━━━━━ INPUT RECORDS ━━━━━
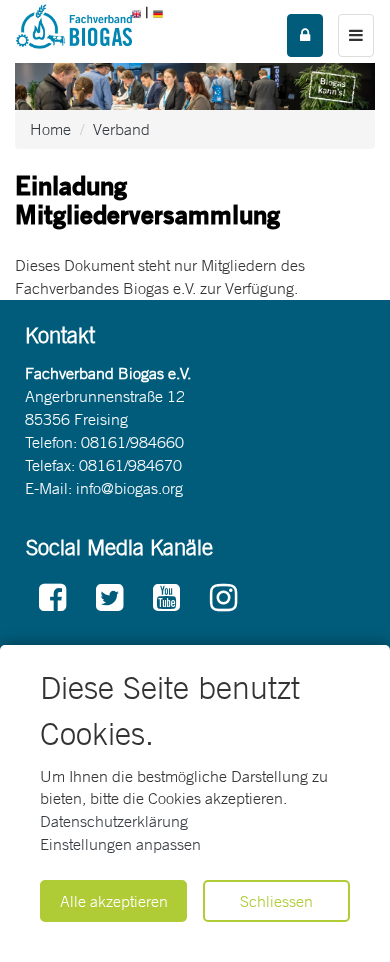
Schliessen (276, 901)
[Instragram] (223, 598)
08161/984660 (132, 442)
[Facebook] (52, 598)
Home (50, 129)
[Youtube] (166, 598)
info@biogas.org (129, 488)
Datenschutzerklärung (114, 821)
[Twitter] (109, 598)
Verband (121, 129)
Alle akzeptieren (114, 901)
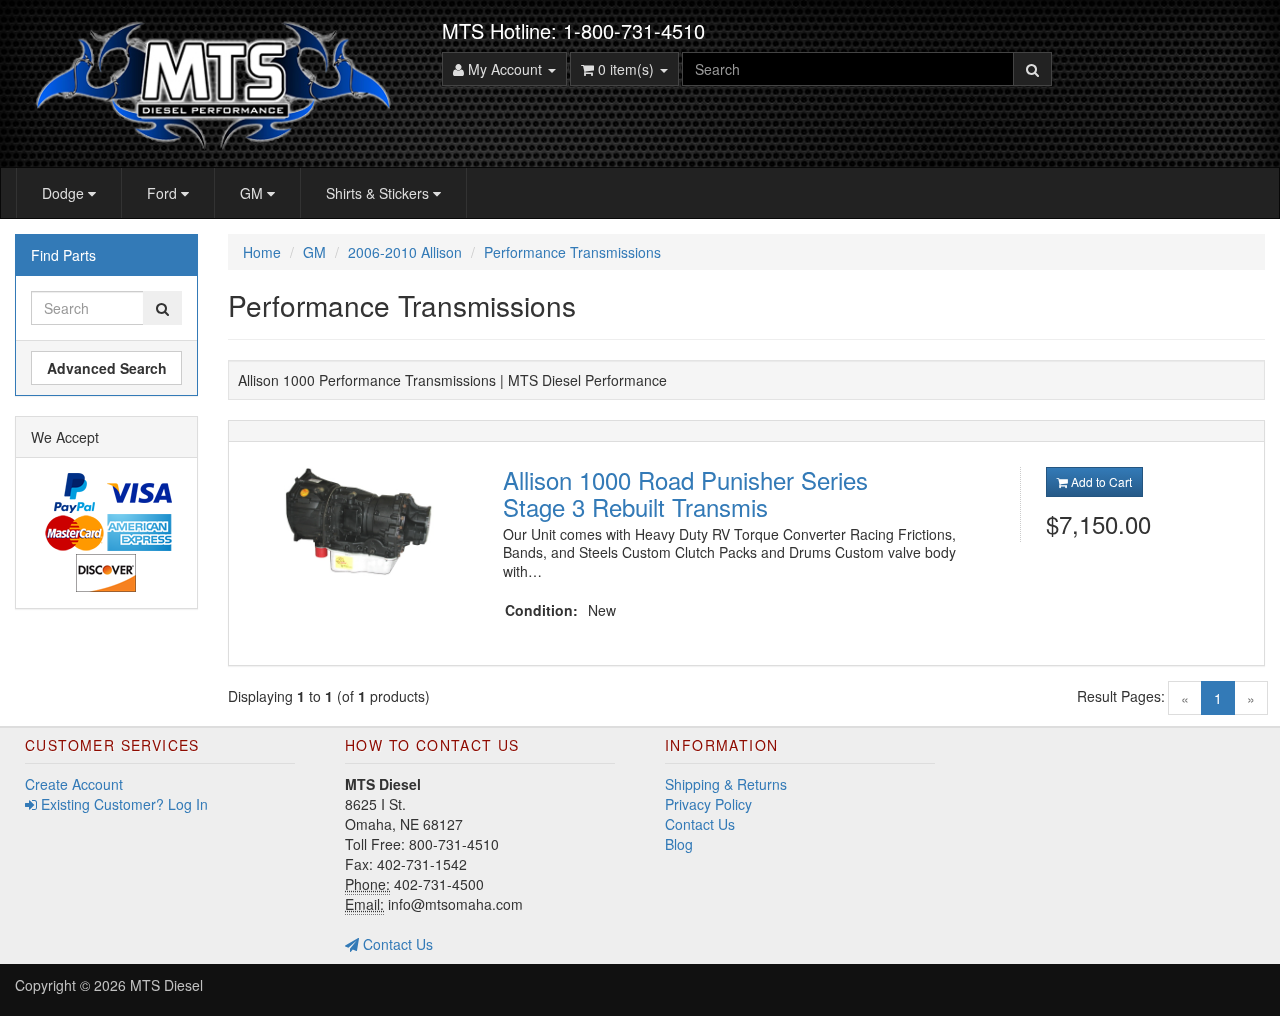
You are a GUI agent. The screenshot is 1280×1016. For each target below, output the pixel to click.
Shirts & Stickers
━━━━━
> _TO DO_
Extract exactly the lines above from the line containing "[Facebook] (52, 598)" through the last one, both ends included, but not the pictures.

> _SOLUTION TO THE PROBLEM_
[Facebook] (52, 598)
Home (50, 129)
[Youtube] (166, 598)
info@biogas.org (129, 488)
Datenschutzerklärung (114, 821)
[Twitter] (109, 598)
Verband (121, 129)
Alle akzeptieren (114, 901)
You are a GUI agent. The screenshot is 1280×1016. For each target below, output the pixel to click.
Shirts & Stickers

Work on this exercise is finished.